WHAT YOU ARE ASKED TO DO: Copy every line from the records below that holds the word "computer".

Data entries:
=== Section Start ===

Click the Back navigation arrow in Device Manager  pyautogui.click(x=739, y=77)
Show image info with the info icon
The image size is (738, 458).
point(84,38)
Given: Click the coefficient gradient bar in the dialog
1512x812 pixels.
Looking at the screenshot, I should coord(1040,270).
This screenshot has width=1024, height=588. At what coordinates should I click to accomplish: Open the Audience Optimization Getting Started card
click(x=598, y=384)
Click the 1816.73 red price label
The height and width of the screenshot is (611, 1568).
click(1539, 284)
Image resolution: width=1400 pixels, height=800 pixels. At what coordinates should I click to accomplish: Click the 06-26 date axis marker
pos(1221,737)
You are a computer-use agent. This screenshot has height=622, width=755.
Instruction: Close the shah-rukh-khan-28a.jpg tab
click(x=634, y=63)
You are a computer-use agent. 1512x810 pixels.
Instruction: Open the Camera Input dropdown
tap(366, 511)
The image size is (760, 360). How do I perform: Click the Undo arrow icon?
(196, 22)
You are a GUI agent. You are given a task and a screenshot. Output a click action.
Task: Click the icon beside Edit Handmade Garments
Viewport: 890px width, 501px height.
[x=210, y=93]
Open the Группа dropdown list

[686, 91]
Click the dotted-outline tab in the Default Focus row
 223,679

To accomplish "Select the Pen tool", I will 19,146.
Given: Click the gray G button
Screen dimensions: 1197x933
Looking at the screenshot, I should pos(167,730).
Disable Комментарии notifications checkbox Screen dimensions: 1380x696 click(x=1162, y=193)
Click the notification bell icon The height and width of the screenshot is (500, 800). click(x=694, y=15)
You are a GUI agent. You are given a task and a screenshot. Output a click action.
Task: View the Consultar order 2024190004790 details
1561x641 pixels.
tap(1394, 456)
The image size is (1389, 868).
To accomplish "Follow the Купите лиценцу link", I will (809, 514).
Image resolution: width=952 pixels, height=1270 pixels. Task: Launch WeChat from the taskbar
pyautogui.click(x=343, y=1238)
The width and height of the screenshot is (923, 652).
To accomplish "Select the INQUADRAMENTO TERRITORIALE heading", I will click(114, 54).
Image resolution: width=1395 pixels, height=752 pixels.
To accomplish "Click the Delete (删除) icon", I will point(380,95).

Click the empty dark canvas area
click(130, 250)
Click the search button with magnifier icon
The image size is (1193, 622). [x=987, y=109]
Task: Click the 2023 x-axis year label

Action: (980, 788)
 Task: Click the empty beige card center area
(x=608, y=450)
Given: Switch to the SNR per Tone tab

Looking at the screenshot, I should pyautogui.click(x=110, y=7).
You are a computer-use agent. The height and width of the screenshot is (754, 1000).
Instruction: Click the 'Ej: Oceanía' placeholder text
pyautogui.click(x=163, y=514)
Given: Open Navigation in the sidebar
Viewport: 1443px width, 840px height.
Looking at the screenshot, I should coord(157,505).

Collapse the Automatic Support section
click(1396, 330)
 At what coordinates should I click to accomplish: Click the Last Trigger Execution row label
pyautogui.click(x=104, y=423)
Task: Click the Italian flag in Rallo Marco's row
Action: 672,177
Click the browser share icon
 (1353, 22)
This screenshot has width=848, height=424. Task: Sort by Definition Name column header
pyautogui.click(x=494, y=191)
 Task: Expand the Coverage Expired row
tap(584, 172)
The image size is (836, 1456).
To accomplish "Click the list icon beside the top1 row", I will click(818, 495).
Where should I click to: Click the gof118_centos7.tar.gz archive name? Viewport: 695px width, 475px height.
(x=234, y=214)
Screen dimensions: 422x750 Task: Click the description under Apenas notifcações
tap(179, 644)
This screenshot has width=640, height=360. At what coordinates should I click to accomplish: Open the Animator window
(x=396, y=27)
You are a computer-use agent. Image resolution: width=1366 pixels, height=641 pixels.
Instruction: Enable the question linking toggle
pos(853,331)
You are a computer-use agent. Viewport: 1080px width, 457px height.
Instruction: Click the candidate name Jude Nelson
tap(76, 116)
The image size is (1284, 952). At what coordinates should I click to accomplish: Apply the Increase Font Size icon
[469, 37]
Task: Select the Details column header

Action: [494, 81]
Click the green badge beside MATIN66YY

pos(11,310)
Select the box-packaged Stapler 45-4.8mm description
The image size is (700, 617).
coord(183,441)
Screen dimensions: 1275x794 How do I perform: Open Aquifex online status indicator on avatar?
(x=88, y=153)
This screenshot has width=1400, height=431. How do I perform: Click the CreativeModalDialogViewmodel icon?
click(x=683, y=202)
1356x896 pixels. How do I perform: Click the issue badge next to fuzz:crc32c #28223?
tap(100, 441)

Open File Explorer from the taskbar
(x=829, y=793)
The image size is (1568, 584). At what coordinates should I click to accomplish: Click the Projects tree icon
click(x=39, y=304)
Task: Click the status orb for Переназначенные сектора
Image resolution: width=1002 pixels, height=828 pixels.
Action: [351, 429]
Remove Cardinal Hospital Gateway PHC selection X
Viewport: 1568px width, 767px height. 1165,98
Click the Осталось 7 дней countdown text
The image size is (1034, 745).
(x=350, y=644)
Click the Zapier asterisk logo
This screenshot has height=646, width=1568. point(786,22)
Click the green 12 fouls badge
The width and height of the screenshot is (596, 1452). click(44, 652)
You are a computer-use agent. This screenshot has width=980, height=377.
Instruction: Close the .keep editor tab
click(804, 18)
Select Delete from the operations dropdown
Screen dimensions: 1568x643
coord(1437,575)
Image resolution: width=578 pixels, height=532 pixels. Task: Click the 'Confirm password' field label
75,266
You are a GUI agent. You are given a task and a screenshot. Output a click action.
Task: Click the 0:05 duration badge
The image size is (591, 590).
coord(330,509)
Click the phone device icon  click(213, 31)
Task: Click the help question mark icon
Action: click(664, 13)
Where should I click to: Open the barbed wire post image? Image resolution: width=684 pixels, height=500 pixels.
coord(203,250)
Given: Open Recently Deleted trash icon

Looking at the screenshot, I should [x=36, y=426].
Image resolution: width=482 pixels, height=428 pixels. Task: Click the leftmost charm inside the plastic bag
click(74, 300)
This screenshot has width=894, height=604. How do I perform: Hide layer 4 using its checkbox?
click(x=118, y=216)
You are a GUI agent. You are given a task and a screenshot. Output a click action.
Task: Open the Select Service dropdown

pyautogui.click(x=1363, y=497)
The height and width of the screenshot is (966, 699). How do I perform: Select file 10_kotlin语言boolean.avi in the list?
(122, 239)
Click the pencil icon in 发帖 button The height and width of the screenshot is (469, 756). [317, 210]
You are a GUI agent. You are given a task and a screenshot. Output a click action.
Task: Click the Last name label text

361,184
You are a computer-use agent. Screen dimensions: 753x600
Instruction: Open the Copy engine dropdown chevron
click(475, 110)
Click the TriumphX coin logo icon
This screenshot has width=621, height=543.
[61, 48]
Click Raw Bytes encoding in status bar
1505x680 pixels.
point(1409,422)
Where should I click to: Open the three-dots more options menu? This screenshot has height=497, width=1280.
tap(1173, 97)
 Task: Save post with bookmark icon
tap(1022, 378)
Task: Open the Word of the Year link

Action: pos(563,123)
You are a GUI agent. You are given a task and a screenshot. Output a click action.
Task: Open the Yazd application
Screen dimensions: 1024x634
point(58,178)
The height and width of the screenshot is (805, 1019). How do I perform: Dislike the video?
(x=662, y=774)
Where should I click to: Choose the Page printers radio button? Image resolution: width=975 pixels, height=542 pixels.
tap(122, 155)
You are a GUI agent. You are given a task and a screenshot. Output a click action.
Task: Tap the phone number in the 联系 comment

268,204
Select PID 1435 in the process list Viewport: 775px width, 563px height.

=== Section End ===

SOLUTION FOR THIS TASK:
You are a computer-use agent. This screenshot has height=622, width=755.
You are a computer-use agent. 1512x810 pixels.
You are a computer-use agent. The height and width of the screenshot is (754, 1000).
You are a computer-use agent. Image resolution: width=1366 pixels, height=641 pixels.
You are a computer-use agent. Viewport: 1080px width, 457px height.
You are a computer-use agent. This screenshot has width=980, height=377.
You are a computer-use agent. Screen dimensions: 753x600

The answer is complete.